Logo Bloomberg Technoz

Melemahnya IHSG merupakan efek secara langsung dari tertekannya sejumlah saham big caps.

Saat ini, IHSG diproyeksi masih cenderung tertekan dengan target support terdekat pada 7.885 – 7.715 dengan resistance pada level 8.000 – 8.060. 

“Arah pergerakan pasar dalam jangka pendek masih akan sangat dipengaruhi oleh perkembangan konflik geopolitik antara AS dan Iran, terutama jika eskalasi konflik semakin meluas dan berdampak pada stabilitas pasar energi global,” mengutip riset BRI Danareksa Sekuritas.

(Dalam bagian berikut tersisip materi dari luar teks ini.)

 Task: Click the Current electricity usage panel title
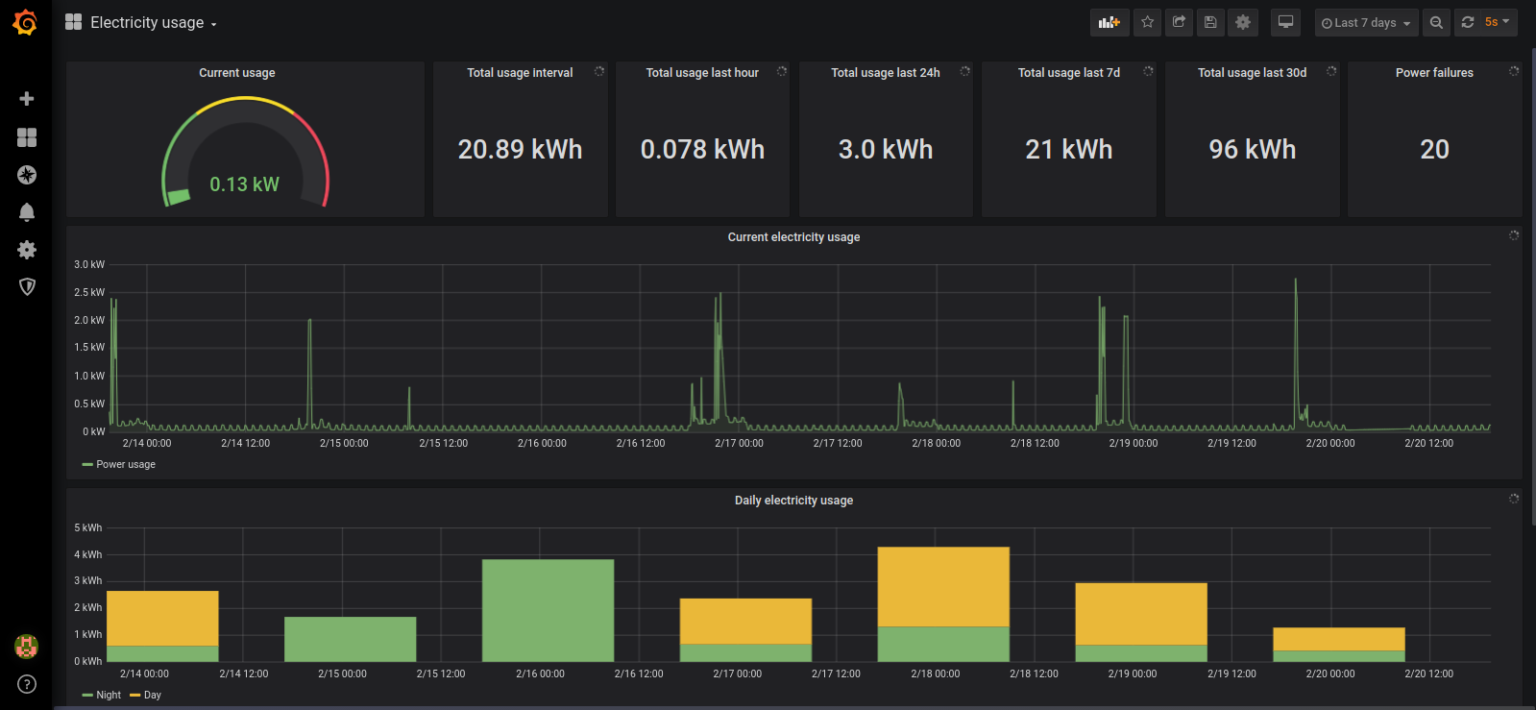[x=793, y=237]
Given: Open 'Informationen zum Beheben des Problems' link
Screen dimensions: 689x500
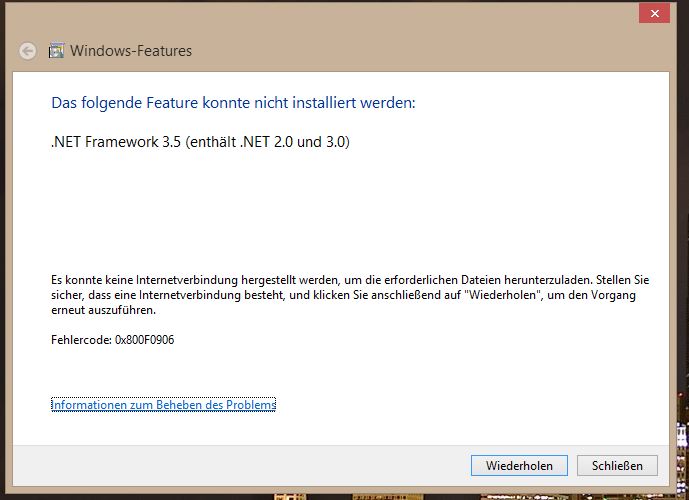Looking at the screenshot, I should 163,404.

CGS International Sekuritas Indonesia memaparkan, Berlanjutnya kenaikan harga komoditas energi diprediksi akan menjadi sentimen positif di pasar.

Namun memang, melemahnya mayoritas Bursa Wall Street, wacana kenaikan RKAB nikel, dan besarnya aksi jual investor asing berpeluang menjadi sentimen negatif untuk IHSG. 

“IHSG diprediksi akan bergerak bervariasi cenderung melemah dengan kisaran support 7.825 – 7.710 dan resistance 8.055 – 8.170,” tulis riset CGS International.